_Requirements:_ In the material below, change "pixel" to "point" and keep everything else the same. Leave the pictures out of your answer.

(Screenshot and document pointing data)

__________________________________________________

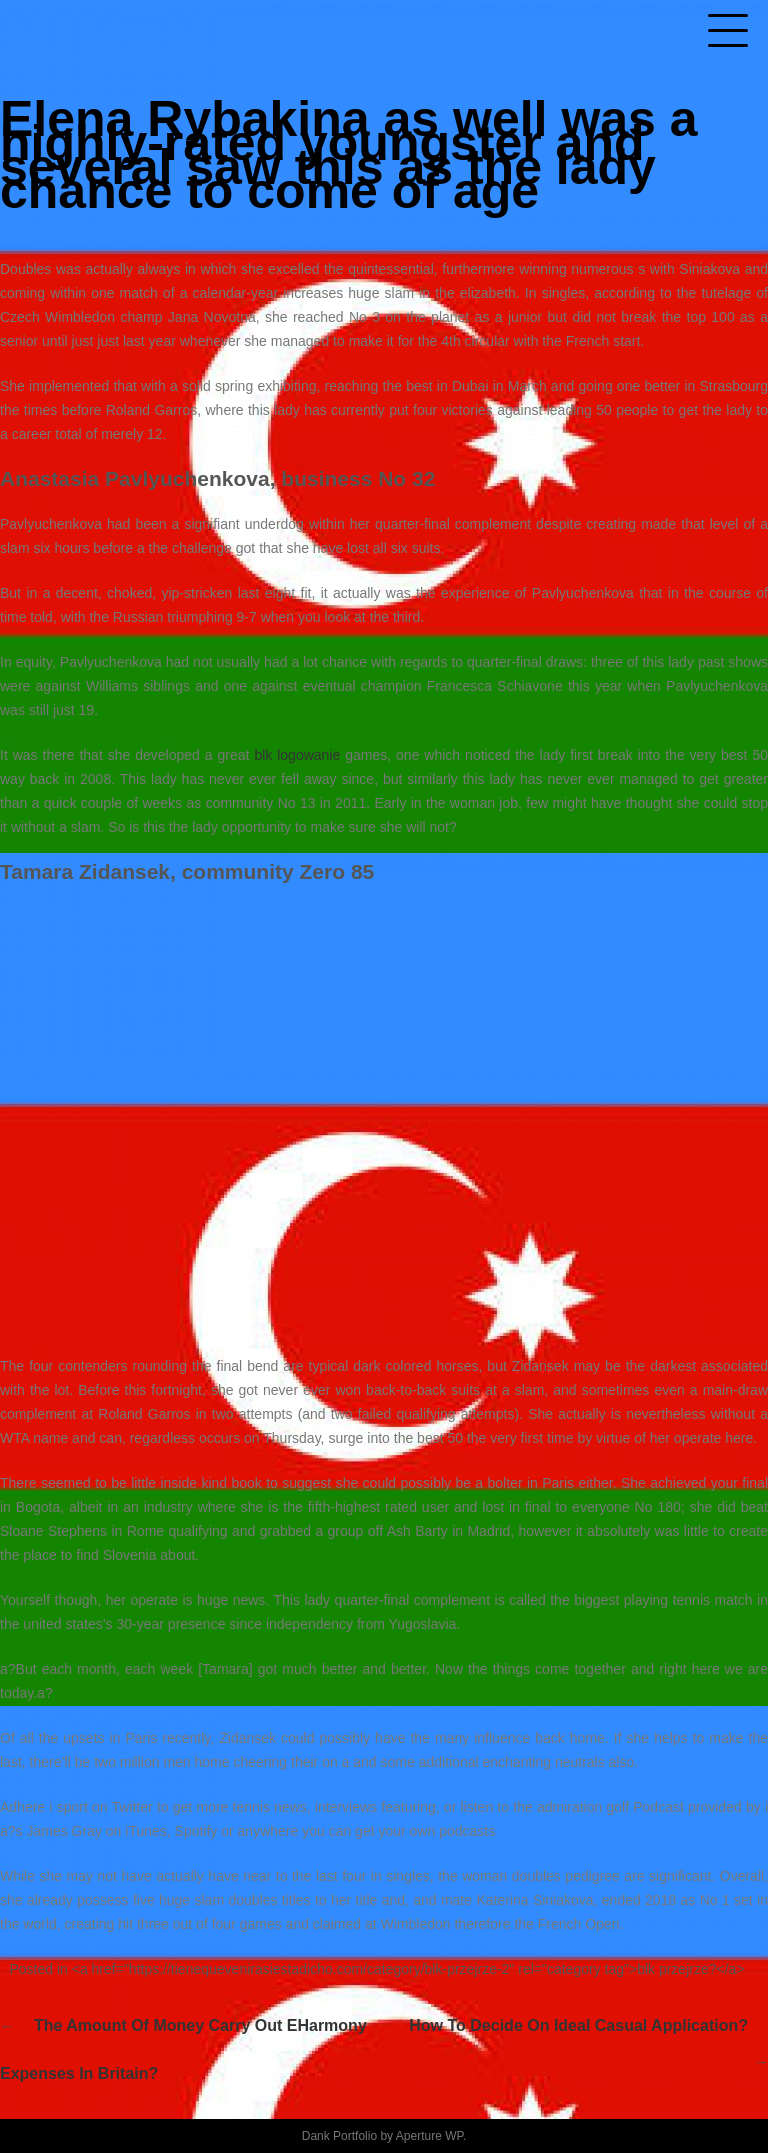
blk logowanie (297, 755)
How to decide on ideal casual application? (578, 2025)
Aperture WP (429, 2136)
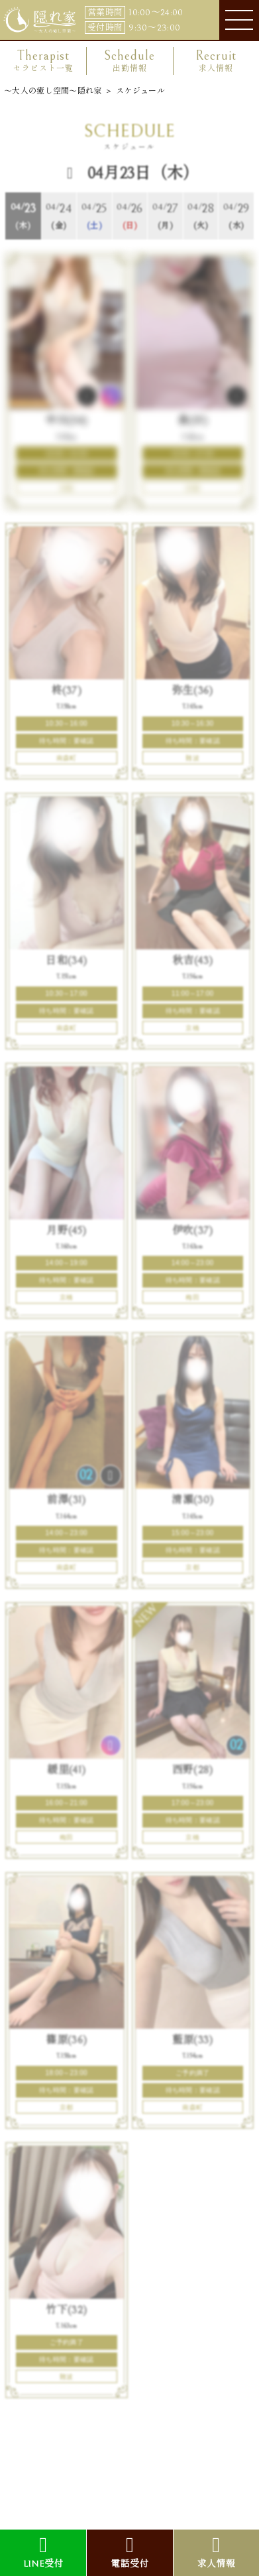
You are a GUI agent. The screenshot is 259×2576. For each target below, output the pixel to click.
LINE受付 (43, 2551)
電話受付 (129, 2551)
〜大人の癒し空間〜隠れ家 (53, 91)
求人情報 (216, 2551)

__________________________________________________

_Answer for the task:_
blk logowanie (297, 755)
How to decide on ideal casual application? (578, 2025)
Aperture WP (429, 2136)
You are a GUI agent. The screenshot is 259×2576. For each target below, output the point to click.
LINE受付 (43, 2551)
電話受付 (129, 2551)
〜大人の癒し空間〜隠れ家 (53, 91)
求人情報 (216, 2551)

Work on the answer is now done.